I primi avvistamenti, a sentire la vulgata che circola tra i più assidui frequentatori del parco, risalgono a un anno fa. «Alcune signore raccontano di aver visto un gruppetto di persone, non sappiamo se italiane o straniere, tirar su le assi con delle funi», rivela Lorenzo Grassi, coordinatore di Osservatorio Sherwood. Altri, nei mesi a seguire, avrebbero provato ad arrampicarsi per scalare la vetta e godersi il panorama. Se non fosse che il fascino del rifugio ad alta quota, dal quale si vede fino al Monte Soratte, potrebbe innescare l’effetto emulazione: tanto più rischioso considerate l’agilità e la prestanza fisica necessarie (oltre a una buona dose di temerarietà) per raggiungere la sommità a mani nude. «Ieri (sabato, ndr) abbiamo impiegato un’ora per arrivare fin lassù con l’attrezzatura da alpinisti — ricorda Grassi —. È incredibile che qualcuno possa aver vissuto sull’albero senza alcun supporto per salire e scendere. Di sicuro, bisogna essere dotati di forza e notevoli qualità atletiche».
La micro spedizione di curiosi non è stata in grado di verificare se la casa in questo momento sia occupata. Quel che è certo è che una serie di indizi — dal giaciglio ai panni stesi fino alle scorte d’acqua — lascia supporre quantomeno un passaggio: difficile collocarlo nel tempo e stabilirne la durata.
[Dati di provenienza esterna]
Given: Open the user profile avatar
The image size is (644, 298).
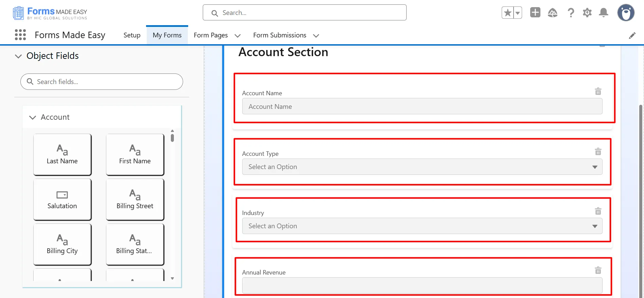Looking at the screenshot, I should (x=626, y=13).
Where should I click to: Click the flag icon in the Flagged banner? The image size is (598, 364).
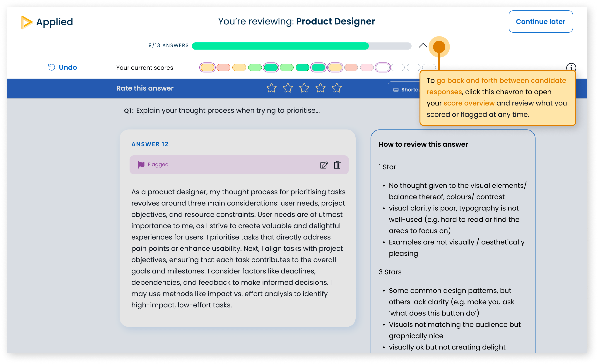tap(141, 164)
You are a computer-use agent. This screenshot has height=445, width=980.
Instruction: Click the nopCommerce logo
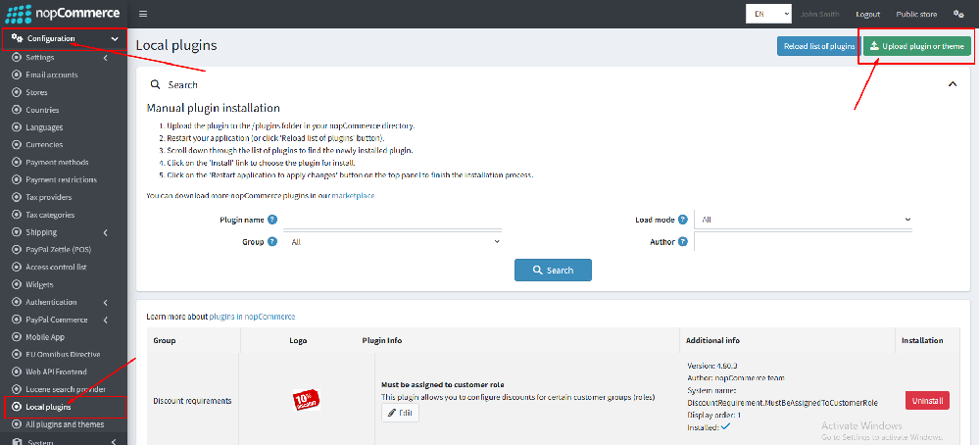(63, 14)
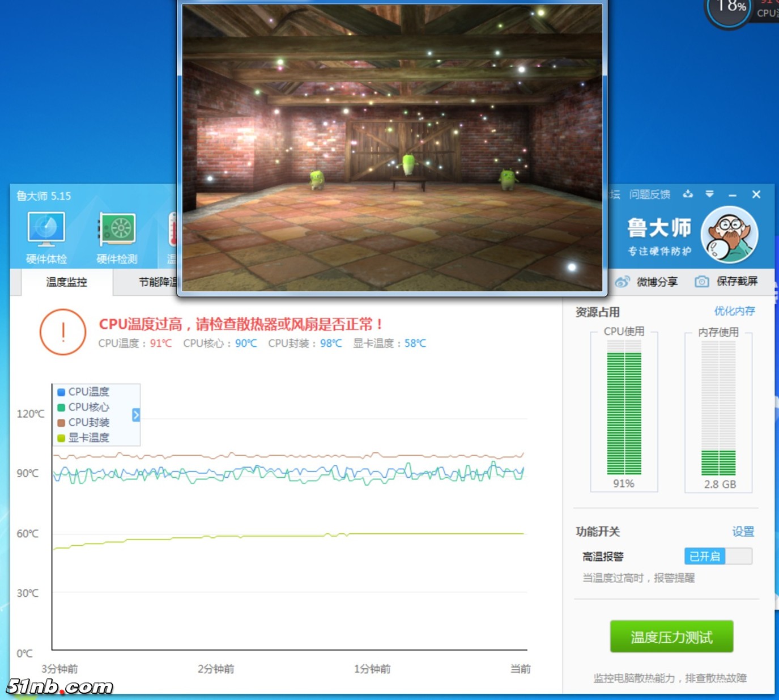Toggle CPU封装 series in chart legend
The image size is (779, 700).
pos(83,422)
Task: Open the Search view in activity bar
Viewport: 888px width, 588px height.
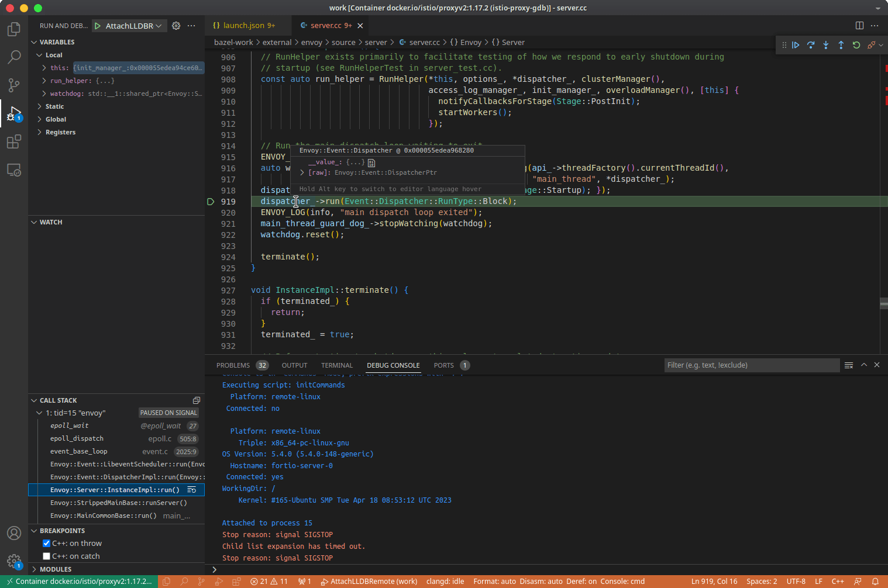Action: (x=14, y=57)
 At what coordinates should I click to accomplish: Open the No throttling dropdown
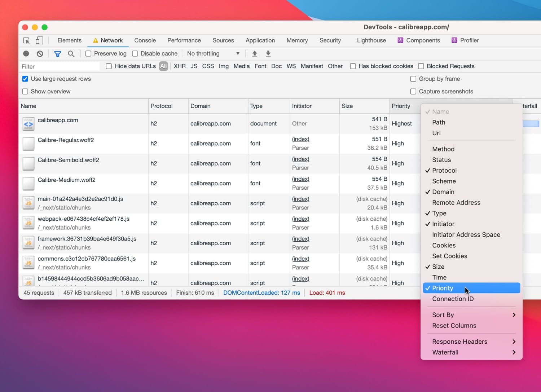click(x=213, y=54)
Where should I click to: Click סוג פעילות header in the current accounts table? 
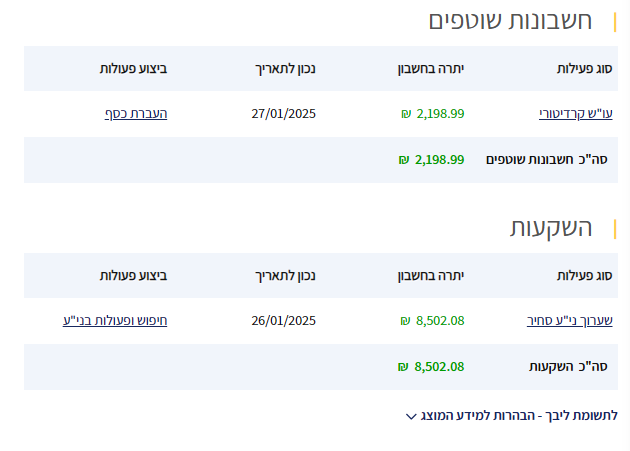584,69
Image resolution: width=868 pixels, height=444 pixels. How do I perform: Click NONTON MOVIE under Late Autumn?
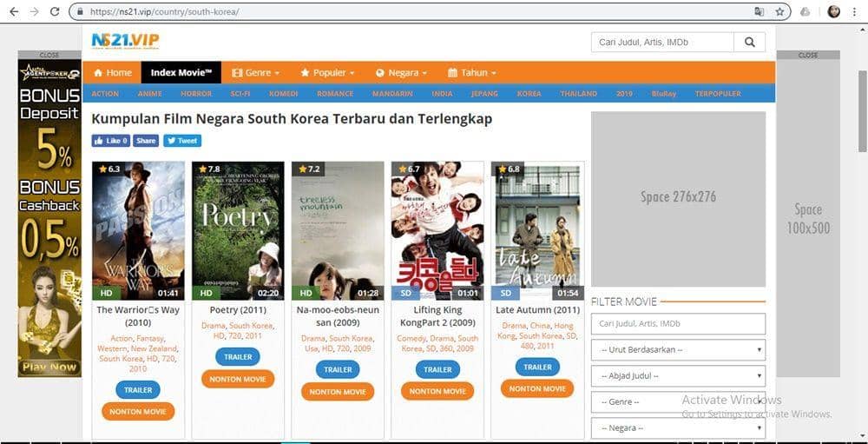click(537, 388)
Dilemma che si aggiunge al paradosso, non meno inverosimile, che all’interno di un parco pubblico, il secondo più grande di Roma dopo Villa Pamphilj, ci si possa costruire una casa sull’albero in totale mancanza di controlli. Non che nei 180 ettari di verde manchino gli insediamenti abusivi, ma la variante aerea è di sicuro una novità. L’audace inquilino è stato subito ribattezzato «il Barone rampante», come il protagonista del romanzo di Italo Calvino. E chissà che, da novello eremita, non si sia rintanato tra i rami per ritagliarsi un angolo di pace lontano dal caos della vita moderna. Ipotesi che, poco importa se plausibile o del tutto fantasiosa, potrebbe ispirare una nuova storia di Niccolò Ammaniti (lo scrittore ha ambientato a Villa Ada Che la festa cominci).
Mentre si moltiplicano le congetture, tra ispezioni alla Sherlock Holmes e leggende metropolitane, non è la prima volta che a Roma ci s’imbatte in situazioni simili. Una decina di anni fa, nella cavità di un grosso platano lungo la ciclabile sotto Ponte Milvio, vicino alla Torretta, si era sistemata una hippie senza fissa dimora: Eva, originaria di Israele, vagabonda dall’età di 15 anni. Ginnastica, preghiera ed elemosina i suoi rituali quotidiani.